(Beginning of Records provided)
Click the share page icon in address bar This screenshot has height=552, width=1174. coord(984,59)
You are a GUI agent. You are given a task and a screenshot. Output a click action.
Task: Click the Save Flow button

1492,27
(End of Records provided)
(Beginning of Records provided)
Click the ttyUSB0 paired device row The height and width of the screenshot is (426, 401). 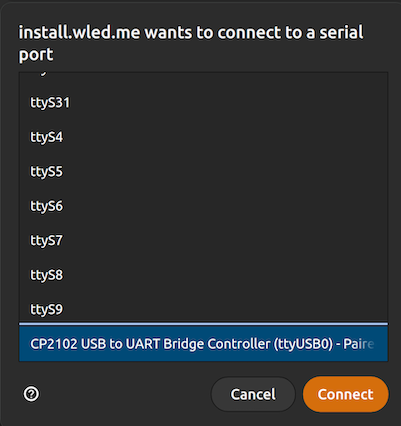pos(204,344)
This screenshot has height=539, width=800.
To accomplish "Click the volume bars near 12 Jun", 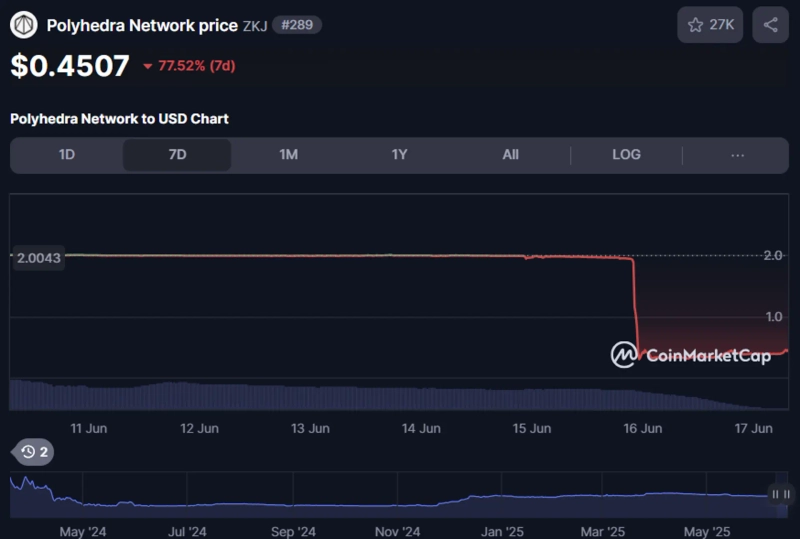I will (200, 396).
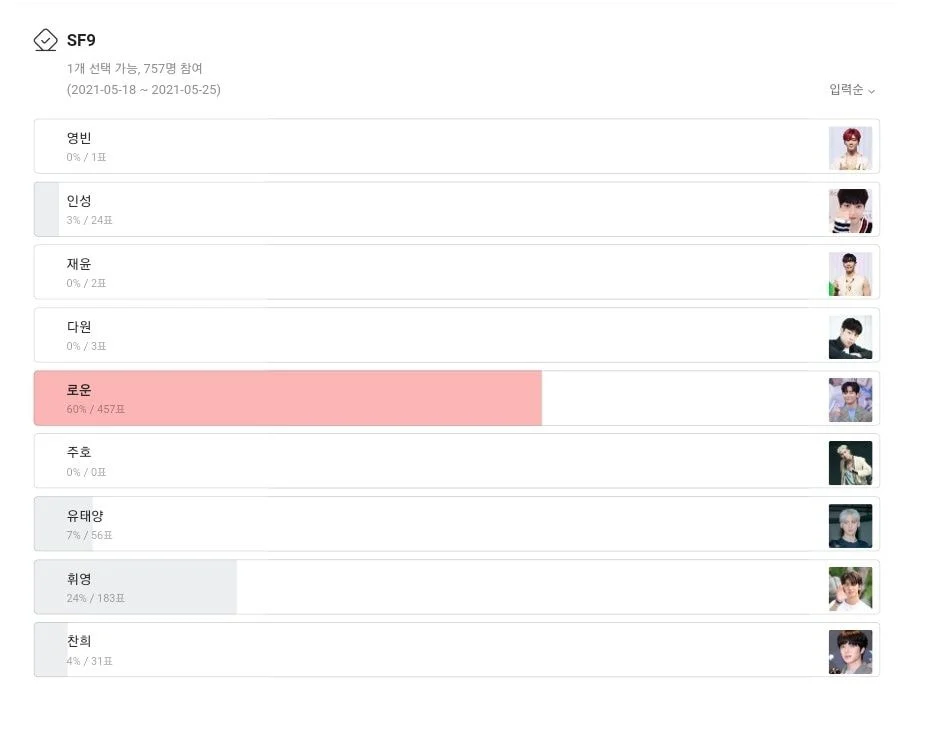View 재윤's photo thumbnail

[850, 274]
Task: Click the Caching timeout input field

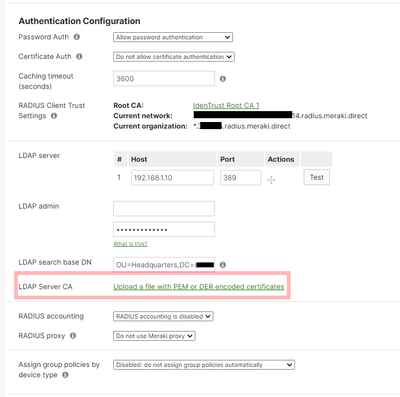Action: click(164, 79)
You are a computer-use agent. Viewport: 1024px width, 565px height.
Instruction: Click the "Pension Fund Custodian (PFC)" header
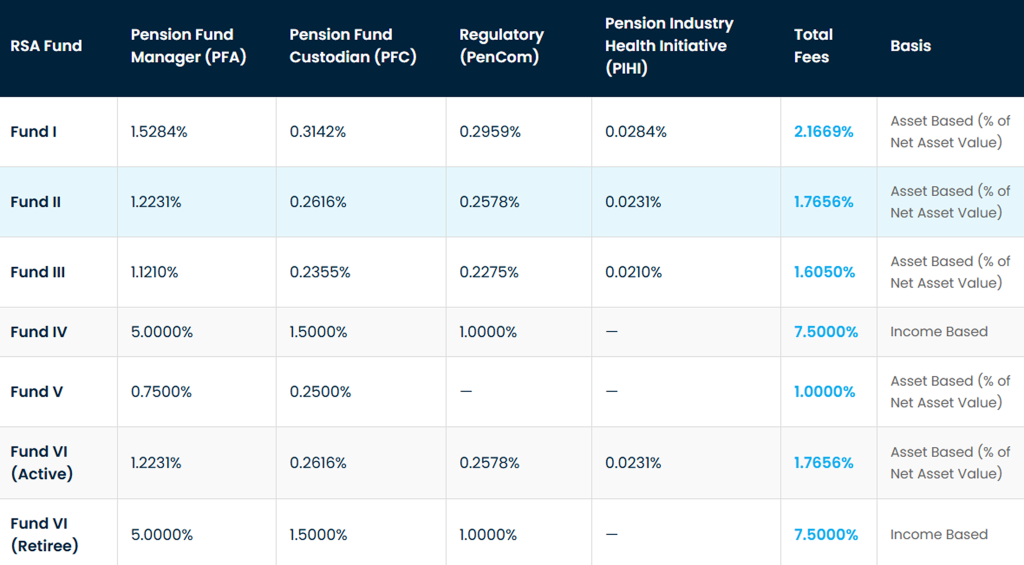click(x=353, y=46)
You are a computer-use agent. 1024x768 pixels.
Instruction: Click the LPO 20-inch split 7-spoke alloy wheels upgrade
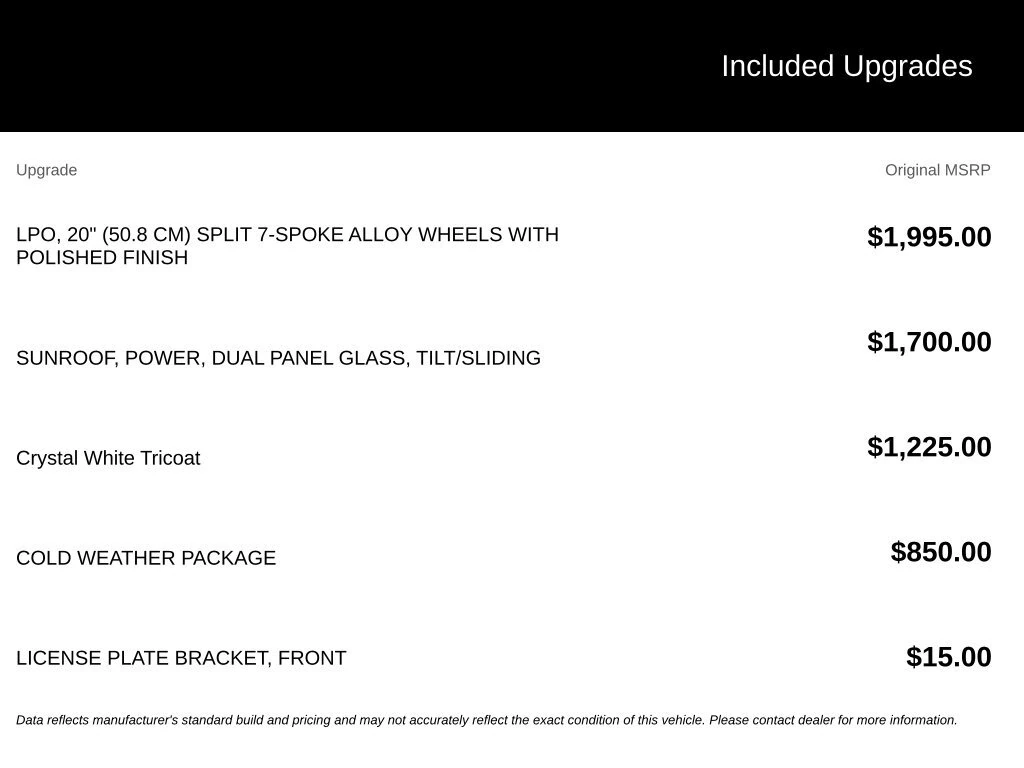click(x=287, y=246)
(End of Records provided)
(Beginning of Records provided)
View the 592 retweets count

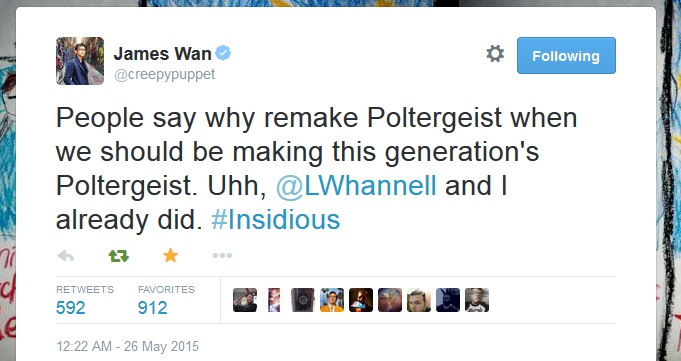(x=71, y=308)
(End of Records provided)
Find every line in the data above that holds the string "agent". Give the number of such lines and nothing else.

## Task solution
3